Pileated woodpecker illustration
Therese Brosseau

In addition to drumming, pileated woodpeckers communicate with calls. The classic pileated call has been described as “loud, escalating shrieks” or “whinnying.” Shorter calls that sound like “wuk, wuk” or “cuk, cuk” signal alarm, or the bird may use them when marking a territorial boundary. The cuk-cuk-cuk calls are also used in flight and when landing. This call often alerts me to the presence of a pileated woodpecker before it flies into view.

As spring approaches, both the male and the female work on the nest cavity, fifty feet up in a large, dead tree, and they may be seen tossing wood chips out of the hole as they work. Both woodpeckers incubate the eggs and feed the chicks. The chicks fledge after about a month but depend on their parents for several more months. The woodpeckers abandon the nest hole after one season, making the cavity available to other species of birds and mammals for roosting or nesting. These include owls, ducks, bats, smaller birds like chickadees, and mammals, including mice, squirrels, and even raccoons.
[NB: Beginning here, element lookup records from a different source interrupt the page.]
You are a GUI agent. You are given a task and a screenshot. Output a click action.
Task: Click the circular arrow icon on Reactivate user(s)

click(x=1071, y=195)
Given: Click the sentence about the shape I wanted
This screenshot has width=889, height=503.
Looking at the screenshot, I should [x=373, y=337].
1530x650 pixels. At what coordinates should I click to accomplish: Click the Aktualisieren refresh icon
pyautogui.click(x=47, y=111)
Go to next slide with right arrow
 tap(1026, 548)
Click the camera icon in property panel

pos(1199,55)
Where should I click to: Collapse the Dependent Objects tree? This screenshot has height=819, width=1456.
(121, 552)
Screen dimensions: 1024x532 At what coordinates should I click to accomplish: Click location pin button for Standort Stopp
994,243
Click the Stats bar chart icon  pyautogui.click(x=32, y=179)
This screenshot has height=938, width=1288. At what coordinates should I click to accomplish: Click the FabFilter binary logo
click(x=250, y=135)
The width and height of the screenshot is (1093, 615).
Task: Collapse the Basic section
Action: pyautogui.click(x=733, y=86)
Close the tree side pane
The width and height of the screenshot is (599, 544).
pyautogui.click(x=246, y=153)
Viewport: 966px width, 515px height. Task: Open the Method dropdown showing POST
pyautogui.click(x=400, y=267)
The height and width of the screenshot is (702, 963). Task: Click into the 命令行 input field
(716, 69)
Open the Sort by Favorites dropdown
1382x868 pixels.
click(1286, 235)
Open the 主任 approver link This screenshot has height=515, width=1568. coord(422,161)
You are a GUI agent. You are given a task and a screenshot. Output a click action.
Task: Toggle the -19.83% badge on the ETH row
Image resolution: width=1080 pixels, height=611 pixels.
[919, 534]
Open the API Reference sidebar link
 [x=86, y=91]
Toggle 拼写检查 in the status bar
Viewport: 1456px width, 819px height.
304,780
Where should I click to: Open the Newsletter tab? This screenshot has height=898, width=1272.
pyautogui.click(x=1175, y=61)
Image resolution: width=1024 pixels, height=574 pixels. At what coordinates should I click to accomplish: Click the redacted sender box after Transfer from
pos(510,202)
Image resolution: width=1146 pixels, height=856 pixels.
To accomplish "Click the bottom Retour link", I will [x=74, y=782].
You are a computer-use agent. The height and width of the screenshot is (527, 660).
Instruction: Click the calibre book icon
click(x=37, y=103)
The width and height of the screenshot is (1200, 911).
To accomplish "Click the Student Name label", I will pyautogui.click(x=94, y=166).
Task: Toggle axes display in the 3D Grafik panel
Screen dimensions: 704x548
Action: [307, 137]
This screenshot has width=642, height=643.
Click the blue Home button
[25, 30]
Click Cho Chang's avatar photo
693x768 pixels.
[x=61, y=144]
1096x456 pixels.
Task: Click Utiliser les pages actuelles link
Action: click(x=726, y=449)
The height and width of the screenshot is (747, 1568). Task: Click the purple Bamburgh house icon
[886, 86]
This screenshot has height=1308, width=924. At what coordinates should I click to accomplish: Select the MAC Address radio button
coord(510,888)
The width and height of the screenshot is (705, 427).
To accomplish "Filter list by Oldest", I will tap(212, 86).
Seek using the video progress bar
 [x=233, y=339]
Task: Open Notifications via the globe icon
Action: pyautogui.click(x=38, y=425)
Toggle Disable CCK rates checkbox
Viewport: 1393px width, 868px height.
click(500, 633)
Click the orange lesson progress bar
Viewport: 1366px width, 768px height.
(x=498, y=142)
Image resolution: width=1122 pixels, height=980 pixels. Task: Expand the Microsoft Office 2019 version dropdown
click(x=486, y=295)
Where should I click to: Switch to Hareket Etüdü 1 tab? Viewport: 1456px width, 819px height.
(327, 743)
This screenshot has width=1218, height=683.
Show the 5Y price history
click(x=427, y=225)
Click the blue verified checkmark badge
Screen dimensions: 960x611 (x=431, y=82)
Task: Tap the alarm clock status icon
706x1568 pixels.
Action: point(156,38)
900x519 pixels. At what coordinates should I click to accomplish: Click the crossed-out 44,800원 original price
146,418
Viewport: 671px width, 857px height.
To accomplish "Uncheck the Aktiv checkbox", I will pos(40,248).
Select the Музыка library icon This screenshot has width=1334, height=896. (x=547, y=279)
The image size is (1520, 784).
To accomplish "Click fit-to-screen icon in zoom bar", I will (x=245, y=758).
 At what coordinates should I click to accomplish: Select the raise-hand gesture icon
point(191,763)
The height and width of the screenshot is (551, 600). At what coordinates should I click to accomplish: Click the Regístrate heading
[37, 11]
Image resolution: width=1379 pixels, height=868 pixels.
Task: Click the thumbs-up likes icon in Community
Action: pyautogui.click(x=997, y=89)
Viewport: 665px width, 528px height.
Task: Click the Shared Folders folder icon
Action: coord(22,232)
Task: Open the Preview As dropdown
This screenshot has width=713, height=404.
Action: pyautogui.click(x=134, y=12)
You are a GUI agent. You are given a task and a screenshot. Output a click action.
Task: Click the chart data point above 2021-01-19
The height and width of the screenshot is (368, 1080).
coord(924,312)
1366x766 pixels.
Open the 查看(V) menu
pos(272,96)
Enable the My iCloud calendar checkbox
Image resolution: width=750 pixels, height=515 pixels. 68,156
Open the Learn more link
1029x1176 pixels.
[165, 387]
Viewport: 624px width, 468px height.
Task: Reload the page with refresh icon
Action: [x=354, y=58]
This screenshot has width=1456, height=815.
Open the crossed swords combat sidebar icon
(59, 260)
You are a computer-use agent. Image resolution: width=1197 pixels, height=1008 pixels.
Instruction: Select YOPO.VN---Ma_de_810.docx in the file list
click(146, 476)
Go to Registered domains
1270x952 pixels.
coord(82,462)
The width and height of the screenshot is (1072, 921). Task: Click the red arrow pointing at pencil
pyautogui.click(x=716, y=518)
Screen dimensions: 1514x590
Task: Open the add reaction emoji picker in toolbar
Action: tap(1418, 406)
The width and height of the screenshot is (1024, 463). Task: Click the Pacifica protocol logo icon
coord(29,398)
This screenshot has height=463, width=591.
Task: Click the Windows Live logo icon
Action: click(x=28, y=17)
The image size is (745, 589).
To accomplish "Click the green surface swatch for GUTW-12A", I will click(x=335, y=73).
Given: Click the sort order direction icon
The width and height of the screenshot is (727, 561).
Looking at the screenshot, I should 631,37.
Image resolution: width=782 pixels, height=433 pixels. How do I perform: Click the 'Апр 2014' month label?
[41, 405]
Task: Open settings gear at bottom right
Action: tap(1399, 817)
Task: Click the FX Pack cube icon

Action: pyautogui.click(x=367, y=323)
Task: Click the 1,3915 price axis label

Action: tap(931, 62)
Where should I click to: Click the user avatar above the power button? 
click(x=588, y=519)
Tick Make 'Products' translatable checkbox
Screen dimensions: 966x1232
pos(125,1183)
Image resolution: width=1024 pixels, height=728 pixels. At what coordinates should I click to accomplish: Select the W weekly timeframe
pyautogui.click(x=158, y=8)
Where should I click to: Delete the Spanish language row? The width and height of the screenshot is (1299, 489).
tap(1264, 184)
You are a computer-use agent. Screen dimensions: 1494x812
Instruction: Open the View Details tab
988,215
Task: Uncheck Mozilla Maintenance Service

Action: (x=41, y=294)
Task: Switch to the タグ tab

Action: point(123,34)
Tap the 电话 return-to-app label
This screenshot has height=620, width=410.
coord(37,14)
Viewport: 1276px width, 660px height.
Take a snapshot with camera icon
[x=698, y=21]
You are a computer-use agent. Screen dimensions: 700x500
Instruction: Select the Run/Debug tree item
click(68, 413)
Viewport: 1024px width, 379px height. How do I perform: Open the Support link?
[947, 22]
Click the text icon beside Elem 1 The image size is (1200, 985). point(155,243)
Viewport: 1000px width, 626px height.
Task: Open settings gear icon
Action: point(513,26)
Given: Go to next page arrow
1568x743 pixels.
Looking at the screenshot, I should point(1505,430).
A survey of my bird-loving family members reveals that the pileated woodpecker is a favorite. As my mother commented, “They are less common and they are magnificent!” My sister reminded me, “They were the first birds we could identify as children because they’re big like crows, they have a bright red crest, and noisy, wild-sounding calls.” She also noted that the large head, powerful beak, and long neck remind her of the early, more reptilian-looking birds of dinosaur times.

This spring I will be especially attentive to the activities of the woodpeckers that I know live in the woods behind our house and, if I’m lucky, maybe I’ll find a nest.

Audrey Hyson has been pursuing her fascination for natural history since childhood and is always seeking to gain a better understanding of the wild outdoors.